Kensit's father, James, who also died relatively young, in 1987, was an associate of the Kray twins, known as 'Jimmy the Dip' for his pickpocketing proclivities.
Kensit has likened parties at her childhood home to The Sopranos, and remembers once going on a cruise to the Caribbean when her father was on the run. When he was finally jailed, she was told to tell friends that her dad - supposedly an antiques dealer - was away in South Africa on business.
It was her mother, a publicist, who put Kensit on the stage - or at least, at the age of four, in a television advert for Bird's Eye peas. Other juvenile roles included the 1974 movie The Great Gatsby, with Mia Farrow, whom she would later portray in a 1995 TV biopic, Love and Betrayal.
She credits her mother for helping with the difficult transition from child to young adult actor. "It's not an easy thing, but I managed to do that," she said.
"The reason being that my mother would never let me do interviews when I was growing up, going through the teens and the gawky phase when you've got zits.
"That made it easier because people in the industry knew that I was an actress they could hire and would deliver, but the public wouldn't necessarily recognise me."
That all changed with Absolute Beginners, where Kensit found herself sharing the screen with her teenage crush, David Bowie.
"I had these childish daydreams, 'oh my gosh he's going to fall in love with me' - I was a super-fan," she said.
"One day I was sitting in make-up and the make-up artist had gone to the men's room and Bowie walked in. He didn't say a word, he just picked up a hairbrush and started brushing my hair. He probably only did about three strokes but it felt like the most erotic thing I'd ever had in my entire life."
It was a stipulation of our meeting that we didn't discuss her exes, while she said that her sons with Jim Kerr and Liam Gallagher - respectively James (24) and 17-year-old Lennon - don't like being mentioned in interviews.

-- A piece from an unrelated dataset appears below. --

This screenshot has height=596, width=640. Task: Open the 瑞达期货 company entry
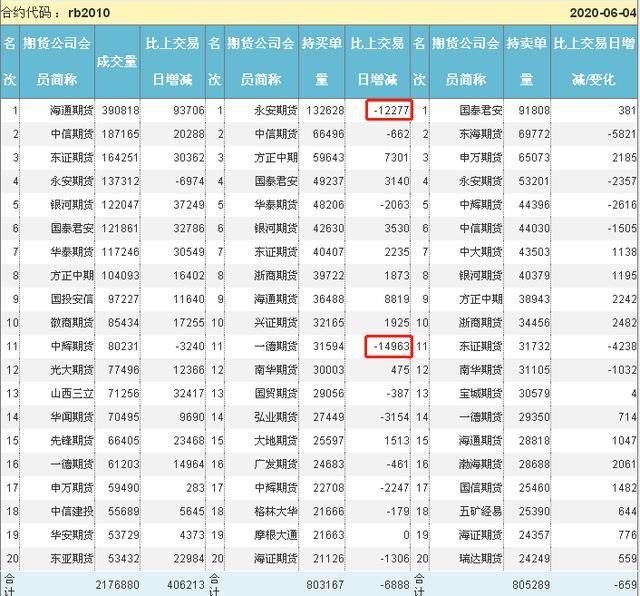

"My oldest son is a businessman and loathes anything to do with showbusiness," she said. "He's like 'I'm a civilian... don't discuss me in interviews'. My youngest son, he's on his own path [studying to be a theatre actor]. I spoke about it once and I got into such trouble... I got the hairdryer treatment."

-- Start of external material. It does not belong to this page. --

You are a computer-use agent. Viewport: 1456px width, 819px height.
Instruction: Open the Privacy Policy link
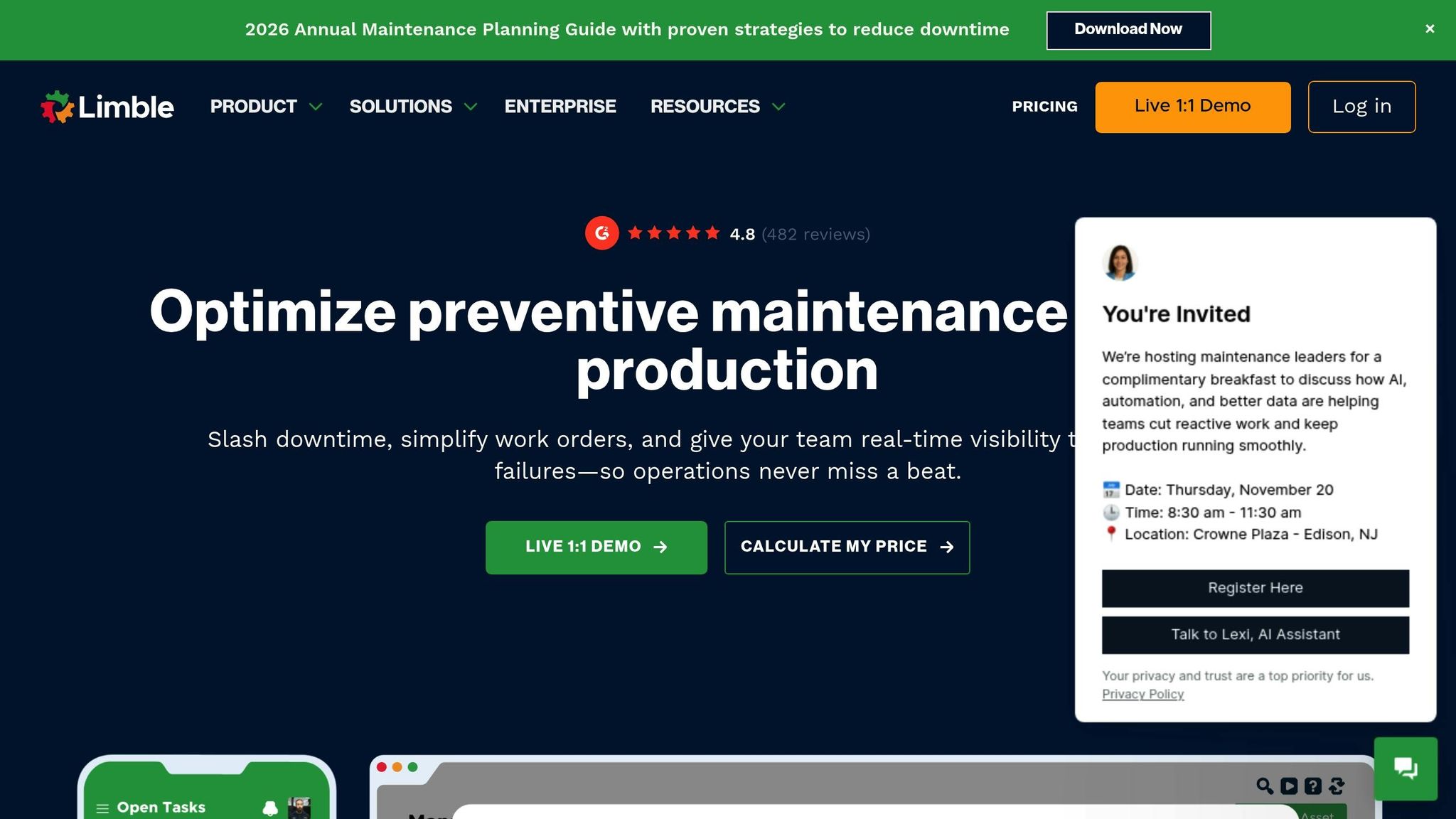click(x=1142, y=694)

Concentrating on motherhood - along with the now thankfully less iron law of screen acting that said roles for women start drying up at the age of 30 - has meant Kensit's once blooming movie career (with Mel Gibson in Lethal Weapon 2, the protagonist in Don Boyd's Twenty-One, opposite Dudley Moore in the rom-com Blame It on the Bellboy, the object of Mark Rylance's passion in Philip Haas's Angels & Insects) has given way to the regular pay provided by television soap operas - for two years as Emmerdale's resident "uber-bitch" Sadie King, followed by a further three years in Hollyoaks.
"I loved it," she said. "But my eldest son was about to turn 16 and I was always rushing to get to football matches, or I just couldn't go because I was filming. So I just decided to downsize our lives and get on with these precious few years I've got left."

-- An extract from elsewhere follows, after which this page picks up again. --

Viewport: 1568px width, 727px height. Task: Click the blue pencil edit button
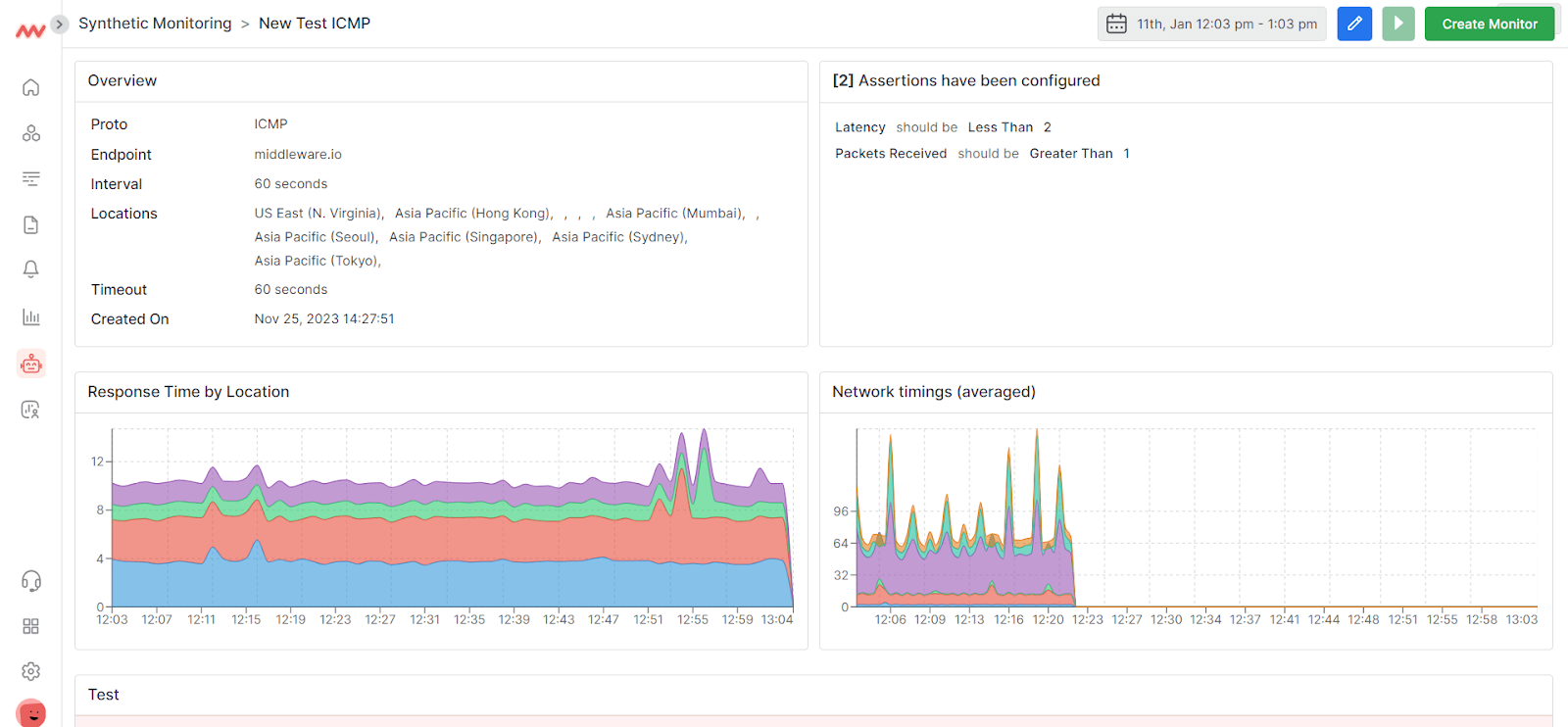1354,24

That has been it, apart from a stint in Celebrity Big Brother, in which she shared the compound with Katie Hopkins and Perez Hilton and which she compared to being in One Flew Over the Cuckoo's Nest, and coming seventh in Strictly Come Dancing.
She is a warm if initially nervous interviewee and, despite the odd lurid headline about "falling out of nightclubs" - she is apparently clean-living, practising yoga each morning after a jog on Hampstead Heath ("running like a gazelle... not; more like a fast trot from a pretty little donkey".) Her ambition now is for more supporting roles and to see the world.
"I'm 48 now, there are places I would like to see. I think there's another 10 years in me and then I shall go."